• [Exercise task]: Revise the material from the line with "[Navigation bar toggle] (30, 29)" to the line with "More (62, 481)", swapping "screenshot" for "screen capture" and keeping everything else the same. Omit the pictures from your answer.
---------- Records to use
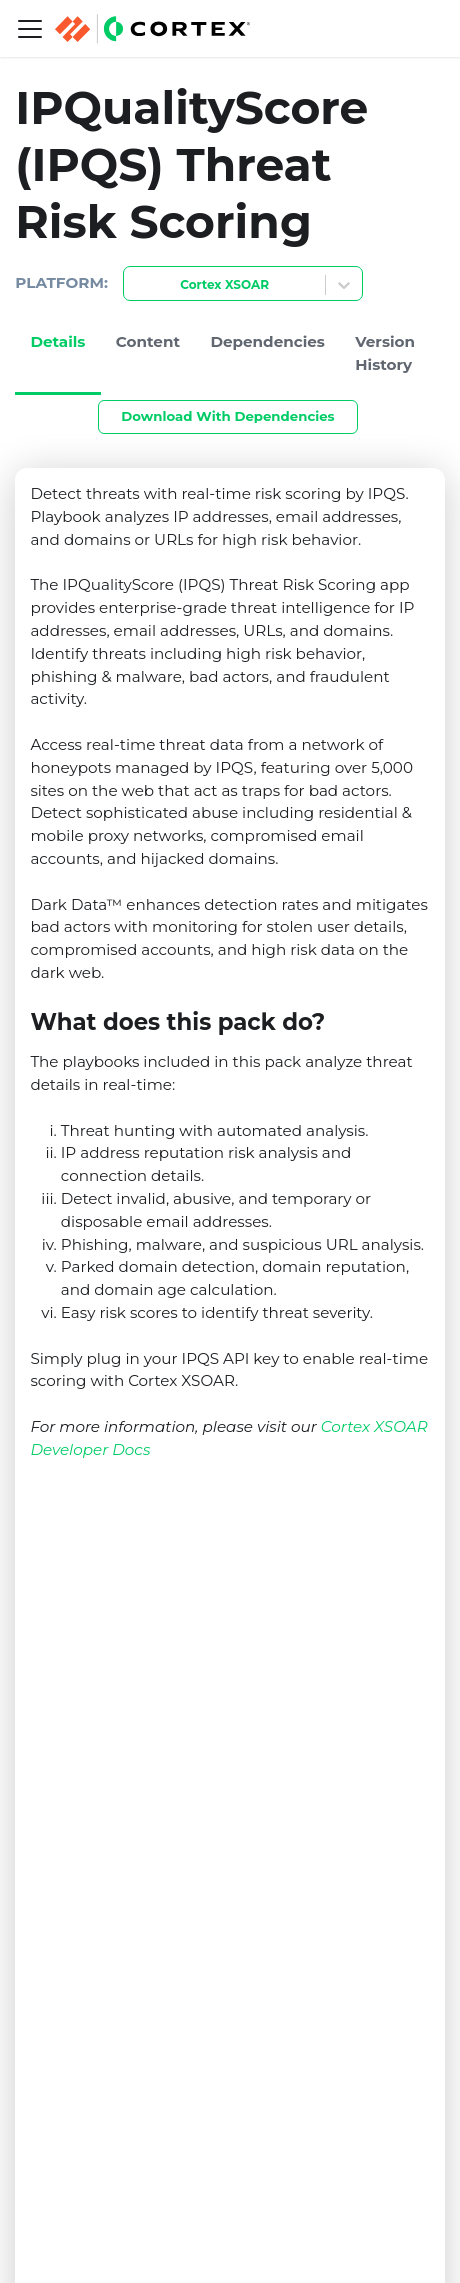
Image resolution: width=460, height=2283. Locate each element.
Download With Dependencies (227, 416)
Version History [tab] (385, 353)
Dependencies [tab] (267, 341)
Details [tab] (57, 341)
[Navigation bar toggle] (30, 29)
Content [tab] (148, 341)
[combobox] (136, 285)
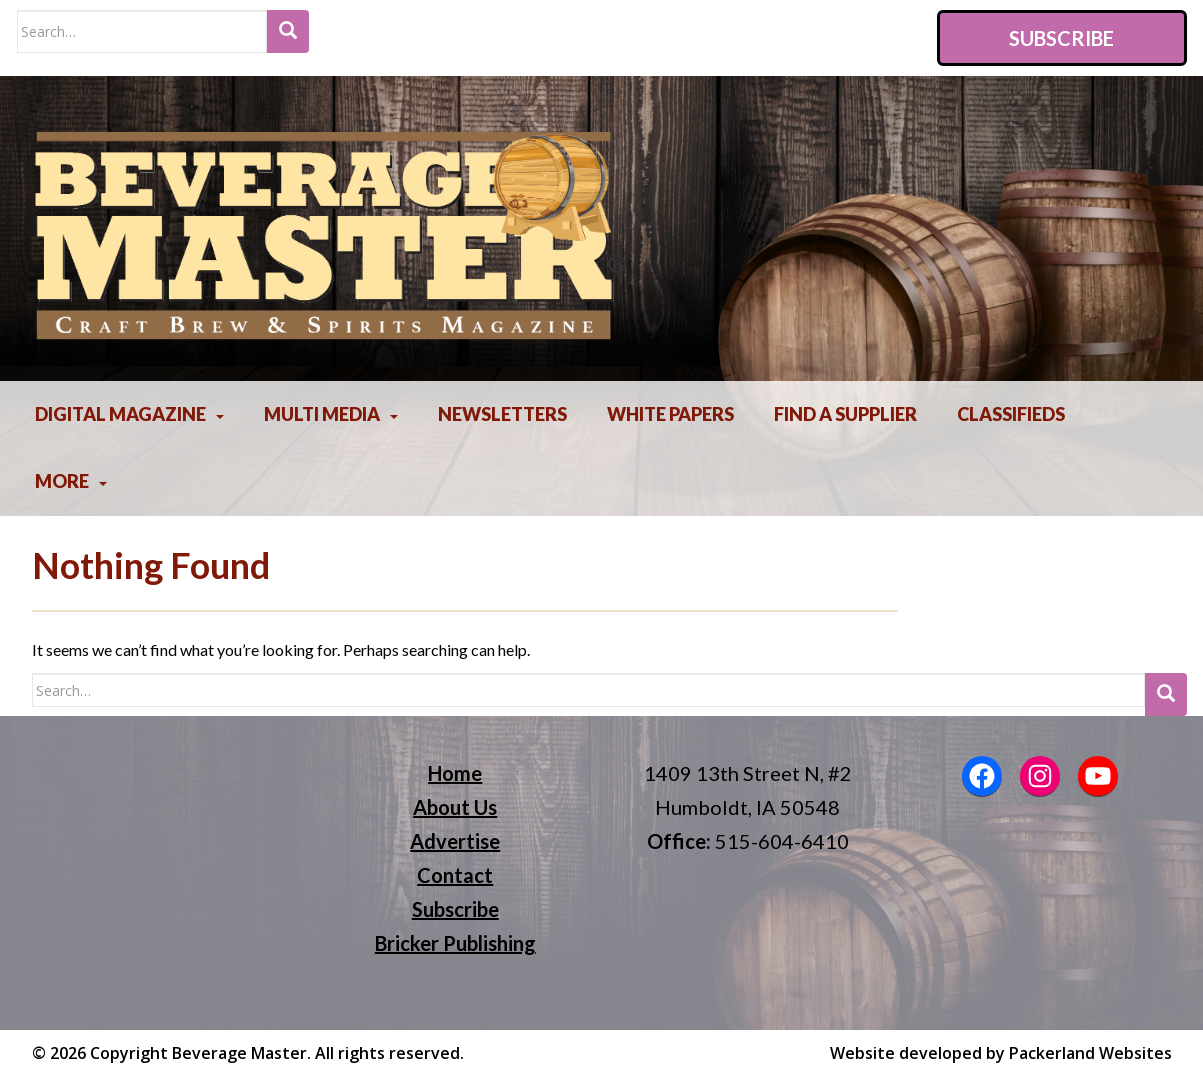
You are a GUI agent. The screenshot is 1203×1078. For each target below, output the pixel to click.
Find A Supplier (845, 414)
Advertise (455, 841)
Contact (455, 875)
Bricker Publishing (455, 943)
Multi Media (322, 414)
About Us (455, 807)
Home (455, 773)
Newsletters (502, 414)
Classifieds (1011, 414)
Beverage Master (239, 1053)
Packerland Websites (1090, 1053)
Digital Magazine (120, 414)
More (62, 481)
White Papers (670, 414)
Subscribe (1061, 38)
--------------------
• [The reply]:
[Navigation bar toggle] (30, 29)
Content [tab] (148, 341)
[combobox] (136, 285)
You are a GUI agent. The screen capture is 1203×1078. For each target below, output the pixel to click.
Find A Supplier (845, 414)
Advertise (455, 841)
Contact (455, 875)
Bricker Publishing (455, 943)
Multi Media (322, 414)
About Us (455, 807)
Home (455, 773)
Newsletters (502, 414)
Classifieds (1011, 414)
Beverage Master (239, 1053)
Packerland Websites (1090, 1053)
Digital Magazine (120, 414)
More (62, 481)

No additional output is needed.